### TASK ITEM:
Could you copy every line of the data that contains "Tackle"?
···
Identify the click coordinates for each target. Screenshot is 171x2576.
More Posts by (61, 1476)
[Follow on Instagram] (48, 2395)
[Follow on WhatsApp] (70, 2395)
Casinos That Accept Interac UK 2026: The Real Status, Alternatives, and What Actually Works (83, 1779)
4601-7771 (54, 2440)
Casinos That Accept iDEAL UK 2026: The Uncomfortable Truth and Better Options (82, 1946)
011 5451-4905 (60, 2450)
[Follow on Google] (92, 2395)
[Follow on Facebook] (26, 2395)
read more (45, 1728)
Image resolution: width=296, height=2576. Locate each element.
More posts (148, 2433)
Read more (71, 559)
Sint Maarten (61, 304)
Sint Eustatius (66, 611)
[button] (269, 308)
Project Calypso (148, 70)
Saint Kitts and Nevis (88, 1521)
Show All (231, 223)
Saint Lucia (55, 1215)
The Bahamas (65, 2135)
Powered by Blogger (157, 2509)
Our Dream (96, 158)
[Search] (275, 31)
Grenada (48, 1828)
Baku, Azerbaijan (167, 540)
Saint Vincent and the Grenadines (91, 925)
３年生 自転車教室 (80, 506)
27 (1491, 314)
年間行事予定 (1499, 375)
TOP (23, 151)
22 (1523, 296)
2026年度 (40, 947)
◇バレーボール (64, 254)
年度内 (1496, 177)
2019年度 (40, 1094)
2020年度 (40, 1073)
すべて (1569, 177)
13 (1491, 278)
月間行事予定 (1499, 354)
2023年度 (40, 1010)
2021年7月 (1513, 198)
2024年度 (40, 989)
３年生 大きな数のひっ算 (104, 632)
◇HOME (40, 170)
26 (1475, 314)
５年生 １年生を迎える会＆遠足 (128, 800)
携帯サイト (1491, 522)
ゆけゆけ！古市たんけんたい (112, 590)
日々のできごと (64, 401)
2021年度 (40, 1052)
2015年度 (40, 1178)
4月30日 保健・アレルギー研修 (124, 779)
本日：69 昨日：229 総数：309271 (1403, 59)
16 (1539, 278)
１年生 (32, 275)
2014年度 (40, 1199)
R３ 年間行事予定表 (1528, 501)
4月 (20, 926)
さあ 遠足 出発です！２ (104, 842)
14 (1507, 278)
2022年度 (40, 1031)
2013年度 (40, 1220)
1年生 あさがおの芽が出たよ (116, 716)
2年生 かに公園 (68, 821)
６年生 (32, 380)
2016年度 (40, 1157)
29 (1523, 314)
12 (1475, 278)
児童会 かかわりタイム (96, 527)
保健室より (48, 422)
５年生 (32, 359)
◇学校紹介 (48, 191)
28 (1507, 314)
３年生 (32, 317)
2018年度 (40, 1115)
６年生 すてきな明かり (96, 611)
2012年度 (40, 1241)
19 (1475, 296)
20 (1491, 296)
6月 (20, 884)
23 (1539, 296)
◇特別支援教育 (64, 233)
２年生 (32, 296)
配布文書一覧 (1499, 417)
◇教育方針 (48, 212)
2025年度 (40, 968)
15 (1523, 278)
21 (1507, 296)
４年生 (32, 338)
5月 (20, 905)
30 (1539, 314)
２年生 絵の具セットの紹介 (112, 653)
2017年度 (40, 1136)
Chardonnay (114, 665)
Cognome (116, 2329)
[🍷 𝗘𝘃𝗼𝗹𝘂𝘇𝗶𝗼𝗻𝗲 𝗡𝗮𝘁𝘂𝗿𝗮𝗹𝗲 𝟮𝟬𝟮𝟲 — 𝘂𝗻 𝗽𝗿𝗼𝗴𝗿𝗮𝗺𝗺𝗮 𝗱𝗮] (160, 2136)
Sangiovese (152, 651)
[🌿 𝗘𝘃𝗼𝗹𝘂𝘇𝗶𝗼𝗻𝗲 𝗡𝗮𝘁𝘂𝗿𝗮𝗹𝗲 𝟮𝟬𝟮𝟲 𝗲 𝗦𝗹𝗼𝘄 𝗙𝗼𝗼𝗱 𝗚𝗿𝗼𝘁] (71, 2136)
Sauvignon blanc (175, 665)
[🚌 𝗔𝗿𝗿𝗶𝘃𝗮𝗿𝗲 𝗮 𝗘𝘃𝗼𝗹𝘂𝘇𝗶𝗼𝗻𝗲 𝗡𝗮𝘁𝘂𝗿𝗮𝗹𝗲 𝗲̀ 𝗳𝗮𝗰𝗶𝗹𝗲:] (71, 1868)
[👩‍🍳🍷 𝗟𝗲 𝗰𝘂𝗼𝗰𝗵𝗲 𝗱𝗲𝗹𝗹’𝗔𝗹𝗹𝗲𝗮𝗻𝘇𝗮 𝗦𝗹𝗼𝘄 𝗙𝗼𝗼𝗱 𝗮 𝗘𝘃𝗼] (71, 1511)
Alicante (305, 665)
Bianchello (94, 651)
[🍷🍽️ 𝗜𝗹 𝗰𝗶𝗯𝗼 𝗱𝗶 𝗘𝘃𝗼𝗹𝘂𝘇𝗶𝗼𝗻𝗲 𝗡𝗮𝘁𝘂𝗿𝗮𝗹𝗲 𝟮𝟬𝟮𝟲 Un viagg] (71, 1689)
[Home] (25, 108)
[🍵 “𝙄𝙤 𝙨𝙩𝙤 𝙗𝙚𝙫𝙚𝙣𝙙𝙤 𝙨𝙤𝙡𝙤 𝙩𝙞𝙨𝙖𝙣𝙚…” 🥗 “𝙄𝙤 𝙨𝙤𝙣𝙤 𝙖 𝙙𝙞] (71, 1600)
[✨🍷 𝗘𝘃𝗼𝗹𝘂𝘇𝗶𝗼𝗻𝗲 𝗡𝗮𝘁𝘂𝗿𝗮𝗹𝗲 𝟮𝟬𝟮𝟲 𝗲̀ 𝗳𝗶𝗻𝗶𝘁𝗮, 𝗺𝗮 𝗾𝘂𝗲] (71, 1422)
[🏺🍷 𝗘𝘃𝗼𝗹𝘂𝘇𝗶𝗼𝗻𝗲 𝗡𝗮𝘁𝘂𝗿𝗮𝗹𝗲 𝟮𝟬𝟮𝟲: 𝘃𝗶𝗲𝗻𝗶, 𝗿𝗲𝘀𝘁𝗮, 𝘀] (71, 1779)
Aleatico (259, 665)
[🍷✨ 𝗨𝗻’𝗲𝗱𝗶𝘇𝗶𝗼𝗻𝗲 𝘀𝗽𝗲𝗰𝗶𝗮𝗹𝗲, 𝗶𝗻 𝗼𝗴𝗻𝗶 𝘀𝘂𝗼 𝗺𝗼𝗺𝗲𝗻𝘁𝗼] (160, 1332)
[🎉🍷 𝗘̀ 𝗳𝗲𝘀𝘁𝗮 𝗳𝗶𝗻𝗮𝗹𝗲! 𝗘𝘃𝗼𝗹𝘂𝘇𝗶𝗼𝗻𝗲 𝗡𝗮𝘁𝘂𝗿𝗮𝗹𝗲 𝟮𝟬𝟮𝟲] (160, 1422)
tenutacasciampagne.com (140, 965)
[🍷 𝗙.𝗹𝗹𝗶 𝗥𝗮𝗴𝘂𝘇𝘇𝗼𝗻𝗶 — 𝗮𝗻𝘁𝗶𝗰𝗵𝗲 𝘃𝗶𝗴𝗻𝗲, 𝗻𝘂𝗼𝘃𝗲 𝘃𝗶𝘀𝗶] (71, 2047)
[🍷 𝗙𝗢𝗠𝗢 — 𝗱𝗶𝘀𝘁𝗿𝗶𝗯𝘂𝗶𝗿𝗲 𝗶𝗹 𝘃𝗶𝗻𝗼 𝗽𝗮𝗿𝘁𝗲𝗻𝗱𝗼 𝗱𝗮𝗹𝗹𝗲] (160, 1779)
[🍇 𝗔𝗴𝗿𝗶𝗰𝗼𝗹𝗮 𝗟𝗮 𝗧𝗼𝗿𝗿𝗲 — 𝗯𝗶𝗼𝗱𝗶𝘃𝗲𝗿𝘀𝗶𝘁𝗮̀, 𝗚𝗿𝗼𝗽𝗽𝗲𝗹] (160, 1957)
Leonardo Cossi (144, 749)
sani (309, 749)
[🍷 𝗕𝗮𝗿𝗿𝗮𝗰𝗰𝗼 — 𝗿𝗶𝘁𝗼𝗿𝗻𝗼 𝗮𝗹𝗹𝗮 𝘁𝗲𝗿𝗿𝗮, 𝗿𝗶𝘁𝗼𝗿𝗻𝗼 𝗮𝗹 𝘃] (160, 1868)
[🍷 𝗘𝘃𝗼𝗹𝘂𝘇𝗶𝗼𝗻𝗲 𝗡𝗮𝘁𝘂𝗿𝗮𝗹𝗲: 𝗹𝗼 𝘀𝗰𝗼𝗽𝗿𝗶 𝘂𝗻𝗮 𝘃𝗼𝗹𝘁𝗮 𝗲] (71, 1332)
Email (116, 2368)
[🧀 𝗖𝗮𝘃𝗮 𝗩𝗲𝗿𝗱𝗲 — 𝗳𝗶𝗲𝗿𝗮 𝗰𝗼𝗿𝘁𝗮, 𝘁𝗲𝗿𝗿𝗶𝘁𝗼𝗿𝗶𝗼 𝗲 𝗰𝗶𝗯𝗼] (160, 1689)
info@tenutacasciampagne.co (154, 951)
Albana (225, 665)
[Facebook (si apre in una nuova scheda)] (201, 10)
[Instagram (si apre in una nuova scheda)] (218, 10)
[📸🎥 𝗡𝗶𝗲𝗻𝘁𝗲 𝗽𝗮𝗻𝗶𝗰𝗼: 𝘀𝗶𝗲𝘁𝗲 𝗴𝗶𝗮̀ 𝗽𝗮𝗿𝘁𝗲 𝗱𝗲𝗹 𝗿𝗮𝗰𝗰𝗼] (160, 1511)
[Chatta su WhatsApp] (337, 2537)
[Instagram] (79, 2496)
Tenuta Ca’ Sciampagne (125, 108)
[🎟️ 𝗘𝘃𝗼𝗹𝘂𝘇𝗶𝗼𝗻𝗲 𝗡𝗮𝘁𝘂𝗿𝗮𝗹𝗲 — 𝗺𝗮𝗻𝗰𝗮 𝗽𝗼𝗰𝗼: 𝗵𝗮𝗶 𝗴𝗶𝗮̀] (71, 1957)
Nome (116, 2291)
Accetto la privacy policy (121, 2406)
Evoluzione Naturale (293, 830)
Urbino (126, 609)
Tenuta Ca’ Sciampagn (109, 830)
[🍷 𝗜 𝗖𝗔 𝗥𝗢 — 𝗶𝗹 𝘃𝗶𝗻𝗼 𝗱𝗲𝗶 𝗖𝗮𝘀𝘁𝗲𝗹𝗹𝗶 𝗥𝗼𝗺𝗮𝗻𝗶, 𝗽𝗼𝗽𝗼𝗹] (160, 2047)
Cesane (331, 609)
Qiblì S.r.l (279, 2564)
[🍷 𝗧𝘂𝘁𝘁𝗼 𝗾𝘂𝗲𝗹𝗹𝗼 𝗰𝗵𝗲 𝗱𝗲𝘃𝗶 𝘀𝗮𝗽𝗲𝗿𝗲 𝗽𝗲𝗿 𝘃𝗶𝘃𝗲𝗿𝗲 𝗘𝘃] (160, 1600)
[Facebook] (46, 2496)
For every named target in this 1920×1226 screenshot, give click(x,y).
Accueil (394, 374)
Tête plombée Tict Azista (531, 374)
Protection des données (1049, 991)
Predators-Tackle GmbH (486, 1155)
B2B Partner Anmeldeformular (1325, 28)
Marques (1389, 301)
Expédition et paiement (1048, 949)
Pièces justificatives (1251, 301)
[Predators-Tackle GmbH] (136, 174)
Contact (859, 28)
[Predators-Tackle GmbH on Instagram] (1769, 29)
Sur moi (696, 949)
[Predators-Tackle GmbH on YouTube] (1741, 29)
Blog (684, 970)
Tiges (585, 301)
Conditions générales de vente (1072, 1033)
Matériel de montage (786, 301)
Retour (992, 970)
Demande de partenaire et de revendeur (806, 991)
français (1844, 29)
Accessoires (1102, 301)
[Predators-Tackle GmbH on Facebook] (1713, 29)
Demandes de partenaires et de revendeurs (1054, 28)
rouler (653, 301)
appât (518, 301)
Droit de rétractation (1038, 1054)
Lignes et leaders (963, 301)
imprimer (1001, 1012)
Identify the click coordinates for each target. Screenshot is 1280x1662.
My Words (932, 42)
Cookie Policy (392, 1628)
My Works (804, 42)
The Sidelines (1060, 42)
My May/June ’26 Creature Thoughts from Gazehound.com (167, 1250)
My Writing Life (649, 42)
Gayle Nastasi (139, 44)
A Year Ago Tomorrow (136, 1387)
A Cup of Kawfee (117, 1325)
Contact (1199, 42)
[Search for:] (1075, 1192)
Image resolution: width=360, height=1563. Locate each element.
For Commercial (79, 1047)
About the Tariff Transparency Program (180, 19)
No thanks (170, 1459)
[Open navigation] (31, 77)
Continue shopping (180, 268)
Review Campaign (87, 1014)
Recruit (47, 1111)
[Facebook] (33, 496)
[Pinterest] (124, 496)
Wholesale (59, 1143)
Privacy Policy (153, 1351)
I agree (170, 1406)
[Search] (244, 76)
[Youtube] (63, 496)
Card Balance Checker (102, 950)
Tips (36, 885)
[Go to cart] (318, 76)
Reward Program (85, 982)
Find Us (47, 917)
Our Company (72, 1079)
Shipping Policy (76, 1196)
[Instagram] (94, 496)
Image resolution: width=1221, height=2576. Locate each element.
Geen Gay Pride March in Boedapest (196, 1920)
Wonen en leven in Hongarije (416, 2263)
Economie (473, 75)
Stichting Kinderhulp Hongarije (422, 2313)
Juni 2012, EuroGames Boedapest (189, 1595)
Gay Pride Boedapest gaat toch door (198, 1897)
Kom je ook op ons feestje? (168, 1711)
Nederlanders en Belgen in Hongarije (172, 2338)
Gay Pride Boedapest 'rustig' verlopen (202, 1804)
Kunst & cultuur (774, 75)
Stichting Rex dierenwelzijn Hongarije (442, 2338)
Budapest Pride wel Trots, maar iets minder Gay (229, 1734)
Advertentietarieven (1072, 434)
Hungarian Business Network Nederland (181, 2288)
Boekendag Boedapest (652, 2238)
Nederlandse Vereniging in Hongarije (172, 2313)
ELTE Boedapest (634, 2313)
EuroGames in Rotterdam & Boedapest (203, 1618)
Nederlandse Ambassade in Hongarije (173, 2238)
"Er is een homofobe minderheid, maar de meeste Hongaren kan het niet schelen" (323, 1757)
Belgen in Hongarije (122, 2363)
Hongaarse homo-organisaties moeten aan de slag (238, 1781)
···
### RESULT OF THE EXERCISE:
Predators-Tackle GmbH (486, 1155)
[Predators-Tackle GmbH] (136, 174)
[Predators-Tackle GmbH on Instagram] (1769, 29)
[Predators-Tackle GmbH on YouTube] (1741, 29)
[Predators-Tackle GmbH on Facebook] (1713, 29)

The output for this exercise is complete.